Mark Barkley, Chairman of BloomBank said, "We view MutualFirst as a larger version of BloomBank, with a continued strong commitment to the communities we serve, our customers, and our dedicated employees.  It is a natural evolvement to move forward with a strong partner with increased opportunities for all."

Dave Heeter, President and CEO of MutualFirst said, "Merging with Universal is a very beneficial transaction that will enable us to increase the value of the franchise for the benefit of our shareholders. We will continue to pursue all strategies available to maintain and improve financial performance in order to maximize shareholder value."
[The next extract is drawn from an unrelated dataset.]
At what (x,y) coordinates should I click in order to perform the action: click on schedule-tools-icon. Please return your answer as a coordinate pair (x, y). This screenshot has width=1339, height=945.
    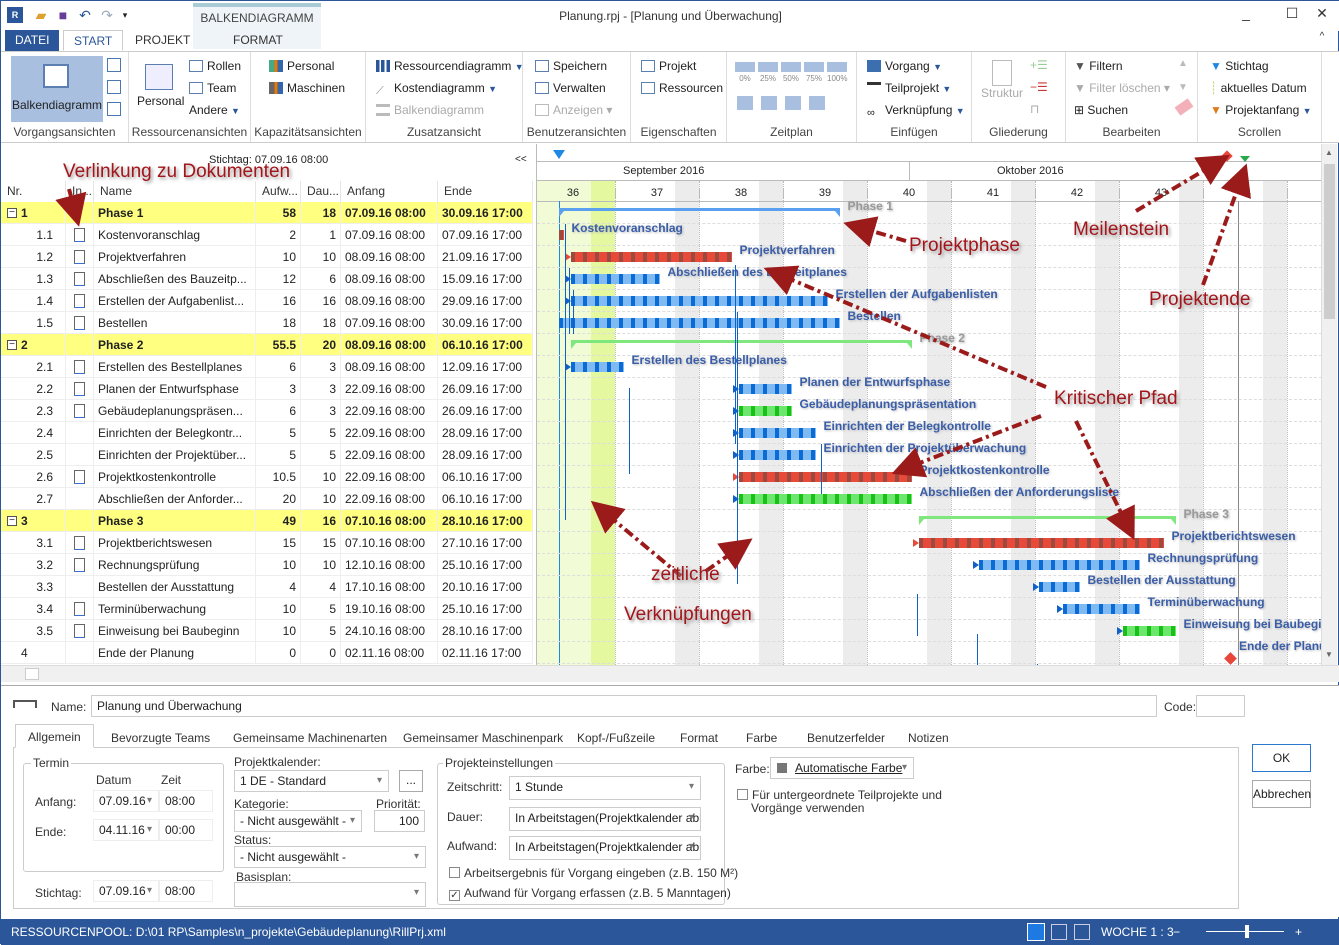
    Looking at the image, I should click on (782, 103).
William McNeely, President of Universal noted, "We are pleased to join with a partner like MutualFirst that shares our commitment to community banking. The larger size of the combined company will benefit our customers and communities with a broader array of products and services.  We are very pleased to find a partner who we think is a mirror image of BloomBank in their commitment to community, customers and staff."

Keefe, Bruyette & Woods is serving as financial advisor to MutualFirst, and Silver, Freedman, Taff & Tiernan LLP is serving as legal counsel. Boenning & Scattergood, Inc. is serving as financial advisor and rendered a fairness opinion to Universal, and SmithAmundsen is serving as legal counsel.